Amazon Digest - 08.17.25

Today email is another roundup of Amazon announcements that are relevant for CPG brands.

Vine program for heavy and bulky items

Last week I wrote about pre-launch Vine program option, and this week Amazon made Vine bigger. Literally.

Amazon just opened its Vine program (Vine program allows get honest reviews in exchange for free product) to heavy and bulky FBA items - think furniture, appliances, fitness gear, and even large club-size CPG.

FBA, which is required to use Vine, is usually prohibitive cost wise for heavy and bulky items.
But it doesn't mean that enrolling a 24 pack, or a 15 lbs bulk product into Vine can not be a great marketing play get credible, great reviews quickly. Which shortens path to faster growth.

Why is Amazon doing this?
I think to get more products into FBA, where fees are higher.
Also to get more and better reviews in high-consideration categories for the marketplace.

But back to a marketing play for brands. Here are few scenarios:

1. 'Test and exit'. Treat Vine fees + FBA fees as a marketing investment. Get Vine reviews. Switch to FBM. Reviews stay, you get your better margins back. This could work well for seasonal (think Q4) offers.

2. Extension launch. You already use FBA, know how Vine program works. You launch a bulk, club-size offer (bottles, units, etc.) to push AOV up. Stay with FBA or switch to FBM based on unit economics.

3. Retail roadshow or demo validation point. Perhaps? Can heaving social proof with great Amazon reviews support your pitch for Costco or Sam's Club? Angle here is a validation tool, not exact pricing/packaging format.
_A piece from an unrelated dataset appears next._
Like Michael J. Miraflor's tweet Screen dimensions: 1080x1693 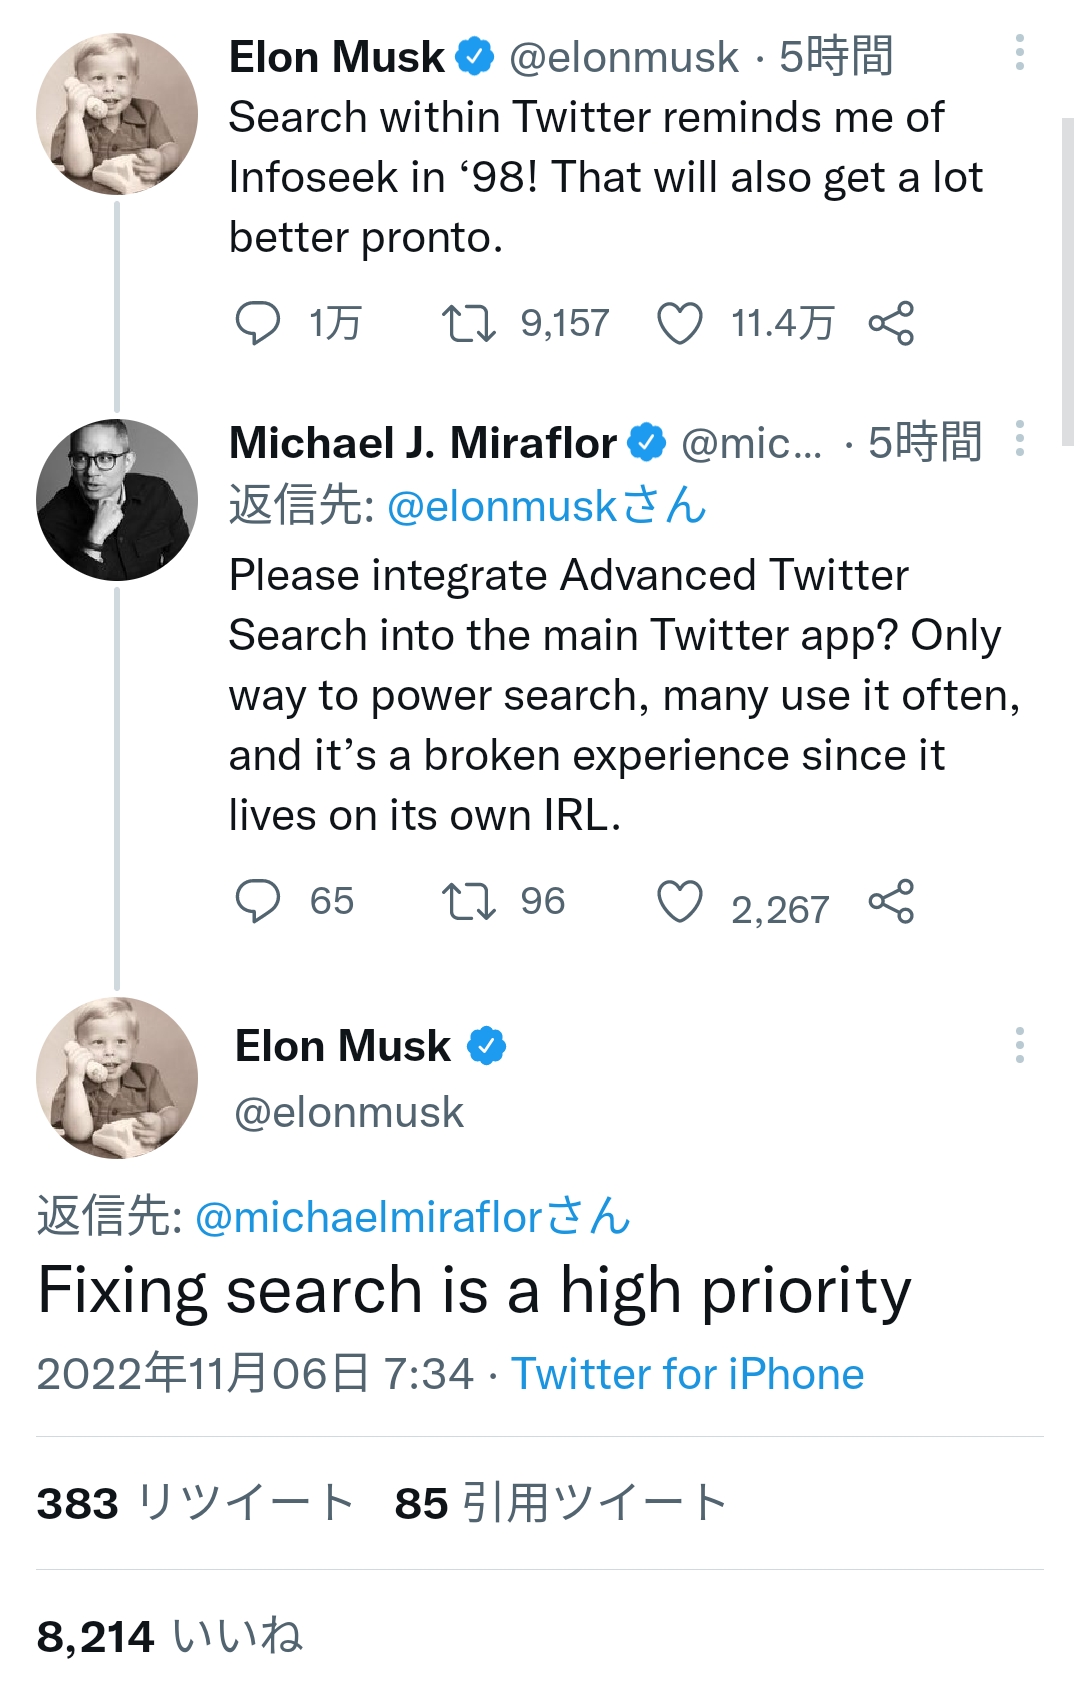[x=680, y=901]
Prime Exclusive Deals now offered all year

We go from Christmas in July to Christmas every month.

One of the biggest promotion tools during Amazon Prime Days is running a Prime Day Exclusive deals. Those always get the best visibility and sales lift during July and October Prime Days.

Well, now Prime Day type of promotion will become available all year round.

Amazon always does strategic plays, even in tactical moves, like this one. So why is Amazon rolling this out?
1. Economy is softening. Amazon benefits from stimulating conversion by selectively discounting to its most profitable customer segment- Prime shoppers-without devaluing prices for everyone
2. Prime membership stickiness. These micro-Prime Day Deals may keep us glued even more to that 1-click buy button, and more frequently.
3. The Flywheel data. Every Prime Day Exclusive deal is feeding more 1st party data for Amazon. Imagine micro PD like exclusives across all categories, seasonality. Brands would run these strategically, so Amazon gets so much more precise data of when discounting works on a more granular level. Smart.

How should brands approach this, especially CPG?

Best way to think of them is a traffic spike generator, which means it’s important to have a plan after (ex. retargetting with ads, cart abandoners promotion).

Here are some scenarios:
- Launches and newish products velocity build. PD can help ramp up organic growth for less established SKUs.
- Tie in for retail and media events. Aligning with big off-Amazon events can create a nice halo event.
- Product line extensions (ex. new flavor, size, scent, etc.)
- Seasonal products. To give them a boost right before their peak selling season.

BUT, margin discipline above all. While you still have to be eligible for these year round Prime Day, temptation can be to lift sales with one button. It’s important to use these strategically.

Lastly, of course this has to be synched with operations/inventory, pricing policies, retail and off-Amazon partnership harmony (especially on the subject of price discounts). All in all, this adds another tool in sellers’ toolbox for Amazon growth.

Amazon’s Custom Analytics

Amazon’s been rolling out Custom Analytics (housed under Reports section in Seller Central) to sellers worldwide, and it’s an exciting update to get data-driven insights capabilities directly from Amazon.

Think of it as a lightweight Power BI or Tableau, but built right into Seller Central. You can combine sales, traffic, inventory, deals, pricing data into one view. Amazon even gives starter templates (Prime Day Recap, Coupons & Deals Performance, Traffic & Sales Trends) you can copy and tweak. It also offers YoY, QoQ, MoM, Trailing 12 months comparisons.

Why I love this upgrade is because it delivers what many 3rd party analytics software tools now offer: analytics in easy to extract, slice, and analyze form. Now Amazon is offering it natively within the platform.

How to make it useful:

  • Start with a template, duplicate it, and strip it down to one main question per board (keeps it fast and actionable).

  • Expect some variation in what’s available. Ads tiles aren’t showing in all accounts yet.

  • Keep your own “source of truth” if you need deeper P&L or blended ad + off-Amazon views- this isn’t replacing a full BI stack just yet.